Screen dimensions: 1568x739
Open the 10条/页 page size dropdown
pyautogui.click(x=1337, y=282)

=-=-=

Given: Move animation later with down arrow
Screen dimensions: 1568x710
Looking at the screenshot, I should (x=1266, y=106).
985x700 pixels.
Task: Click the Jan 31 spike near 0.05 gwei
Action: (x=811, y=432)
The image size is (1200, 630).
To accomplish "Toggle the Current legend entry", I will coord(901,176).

=-=-=

Repeat the listing from the line with "The image size is (1200, 630)." to the line with "I will coord(901,176).", both included, and nothing else.

**Correct answer:**
The image size is (1200, 630).
To accomplish "Toggle the Current legend entry", I will coord(901,176).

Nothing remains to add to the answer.